Buruh Coca Cola Mogok Kerja

TEMPO Interaktif, Bekasi: Sekitar 300 buruh PT Coca Cola, mogok kerja, Selasa (24/6). Mereka menuntut manajemen perusahaan minuman bersoda itu memberi hak pengololahan limbah produksi kepada Koperasi Karyawan.

Ratusan buruh itu menggelar aksi demonstrasi di halaman samping PT Coca Cola, jalan Tengku Umar, Cibitung, Kabupaten Bekasi. "Perusahaan melanggar kesepakatan kerja pengolahan limbah," kata Erwan Jauhary, juru bicara buruh kepada Tempo, disela-sela orasi.
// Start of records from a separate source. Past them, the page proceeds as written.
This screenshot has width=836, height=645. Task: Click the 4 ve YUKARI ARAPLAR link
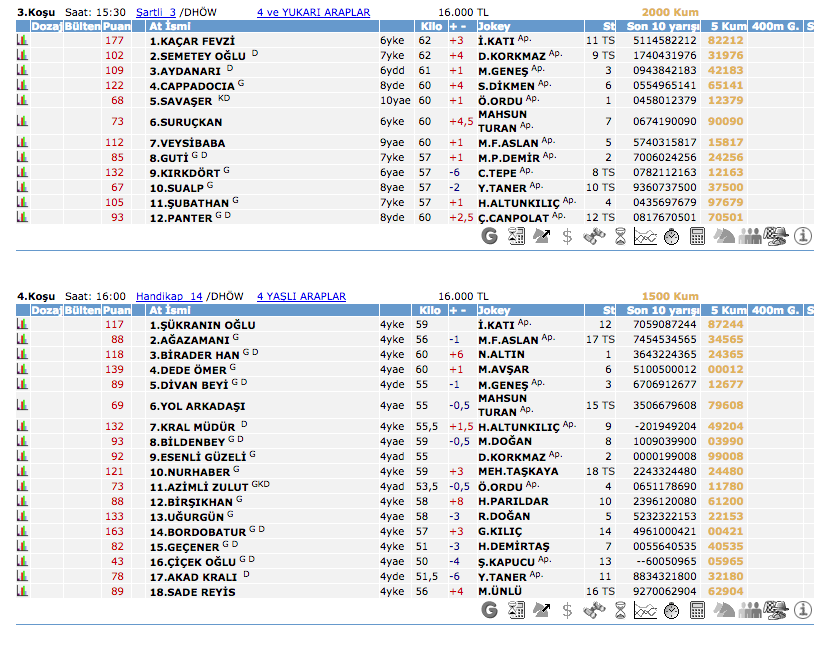tap(313, 13)
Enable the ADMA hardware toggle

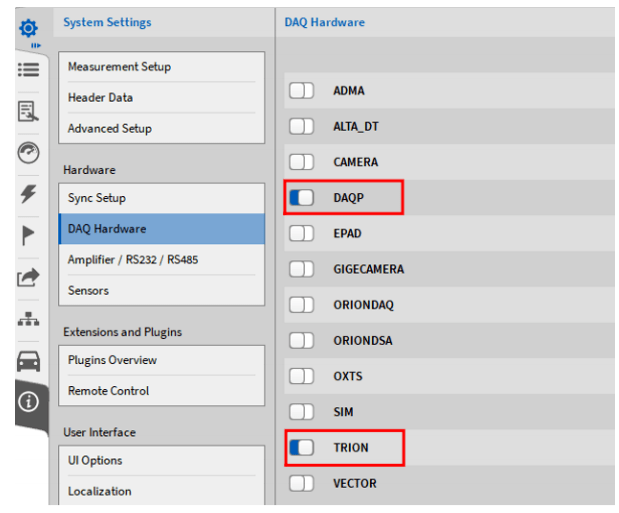pyautogui.click(x=301, y=91)
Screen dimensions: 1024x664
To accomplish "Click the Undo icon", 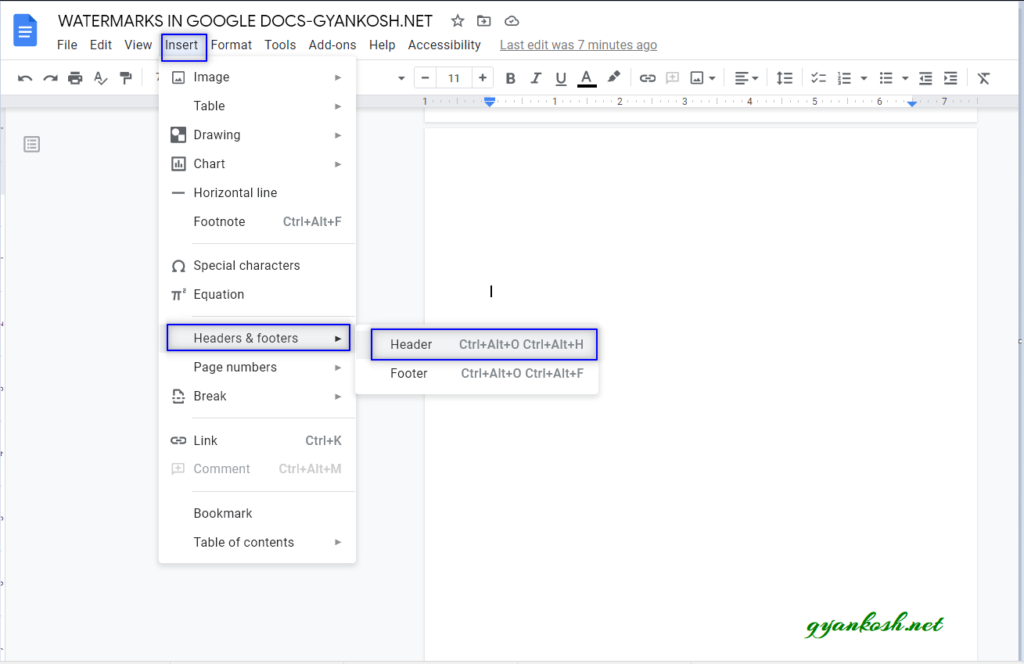I will click(x=25, y=77).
Limbah produksi dikelola Koperasi Karyawan PT Coca
Cola sejak 2006. Jenis limbah di antaranya, kaleng
minuman, aluminium, besi, kardus, dan botol plastik.
Menurut Erwan, kerjasama itu diputus secara sepihak setelah kontrak kedua berjalan dua bulan. Pemutusan yang dilakukan manajemen PT Coca Cola disampaikan lewat surat edaran pada 29 Mei lalu.

Manajemen mengambil alih pengolahan limbah terhitung 1 Juli 2008. "Alasannya wan prestasi tetapi tidak ada
penjelasan detail soal itu," kata wakil sekretaris
Koperasi PT Coca Cola itu.

Juru bicara PT Coca Cola Ira Sakurawati, mengatakan
pihak manajemen belum memberikan respon terkait
tuntutan para buruh yang meminta hak penuh pengolahan
limbah. "Tetapi akan ada pertemuan untuk negosiasi
antara manajemen dengan koperasi," kata Ira.